As a concrete application, the Index Checker is currently unsound in the presence of integer overflow. If an integer i is known to be @Positive, and 1 is added to it, then the Index Checker believes that its type remains @Positive. If i was already Integer.MAX_VALUE, then this type would be false.

This project involves removing this unsoundness by implementing a type system to track when an integer value might overflow. Implementing such a type system would permit the Index Checker to extend its guarantees even to programs that might overflow. We have noticed that this is important for some indexing bugs in practice (using the Index Checker, we found 5 bugs in Google Guava related to overflow). A key challenge will be keeping the number of false positives in this new type system low: previous attempts to build static analyses for integer overflows have either been unsound or had high false positive rates. Because we are using this analysis for a specialized purpose (i.e. the types are only important when the Index Checker's analysis might become unsound), false positives may be less of a concern.

Lock ordering

The Lock Checker prevents race conditions by ensuring that locks are held when they need to be. It does not prevent deadlocks that can result from locks being acquired in the wrong order. This project would extend the Lock Checker to address deadlocks, or create a new checker to do so.

Suppose that a program contains two different locks. Suppose that one thread tries to acquire lockA then lockB, and another thread tries to acquire lockB then lockA, and each thread acquires its first lock. Then both locks will wait forever for the other lock to become available. The program will not make any more progress and is said to be deadlocked.

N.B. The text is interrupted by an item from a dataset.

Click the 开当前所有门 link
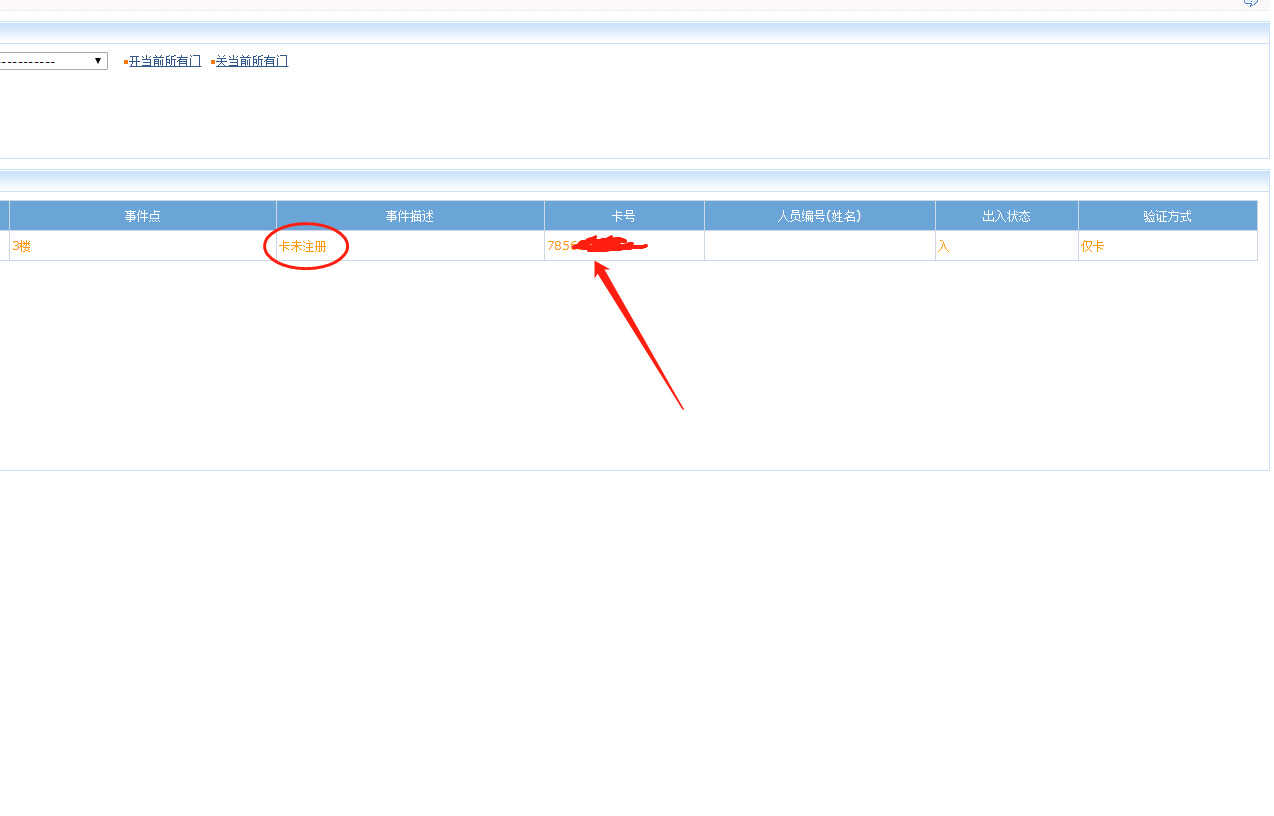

If all threads acquire locks in the same order — in our example, say lockA then lockB — then deadlocks do not happen. You will extend the Lock Checker to verify this property.

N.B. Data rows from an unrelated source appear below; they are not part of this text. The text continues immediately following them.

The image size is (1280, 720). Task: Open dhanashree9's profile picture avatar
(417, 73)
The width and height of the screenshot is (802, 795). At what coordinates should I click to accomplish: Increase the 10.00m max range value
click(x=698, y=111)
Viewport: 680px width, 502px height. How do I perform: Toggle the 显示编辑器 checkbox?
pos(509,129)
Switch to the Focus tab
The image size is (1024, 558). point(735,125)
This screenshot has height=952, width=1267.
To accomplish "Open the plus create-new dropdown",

Index checking for mutable length data structures

The Index Checker is currently restricted to fixed-size data structures. A fixed-size data structure is one whose length cannot be changed once it is created; examples of fixed-size data structures are arrays and Strings. This limitation prevents the Index Checker from verifying indexing operations on mutable-size data structures, like Lists, that have add or remove methods. Since these kind of collections are common in practice, this is a severe limitation for the Index Checker.

The limitation is caused by the Index Checker's use of types that are dependent on the length of data structures, like @LTLengthOf("data_structure"). If data_structure's length could change, then the correctness of this type might change.

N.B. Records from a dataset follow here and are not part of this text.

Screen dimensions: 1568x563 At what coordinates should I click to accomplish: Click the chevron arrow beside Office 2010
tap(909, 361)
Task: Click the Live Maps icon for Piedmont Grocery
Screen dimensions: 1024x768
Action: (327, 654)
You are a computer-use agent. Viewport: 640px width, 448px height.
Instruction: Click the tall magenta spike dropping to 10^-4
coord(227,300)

A naive solution would be to invalidate these types any time a method is called on data_structure. Unfortunately, aliasing makes this still unsound. Even more, a great solution to this problem would keep the information in the type when a method like add or remove is called on data_structure. A more complete solution might involve some special annotations on List that permit the information to be persisted.

This project would involve designing and implementing a solution to this problem.

Nullness bug detector

Verifying a program to be free of errors can be a daunting task. When starting out, a user may be more interested in bug-finding than verification. The goal of this project is to create a nullness bug detector that uses the powerful analysis of the Checker Framework and its Nullness Checker, but omits some of its more confusing or expensive features. The goal is to create a fast, easy-to-use bug detector. It would enable users to start small and advance to full verification in the future, rather than having to start out doing full verification.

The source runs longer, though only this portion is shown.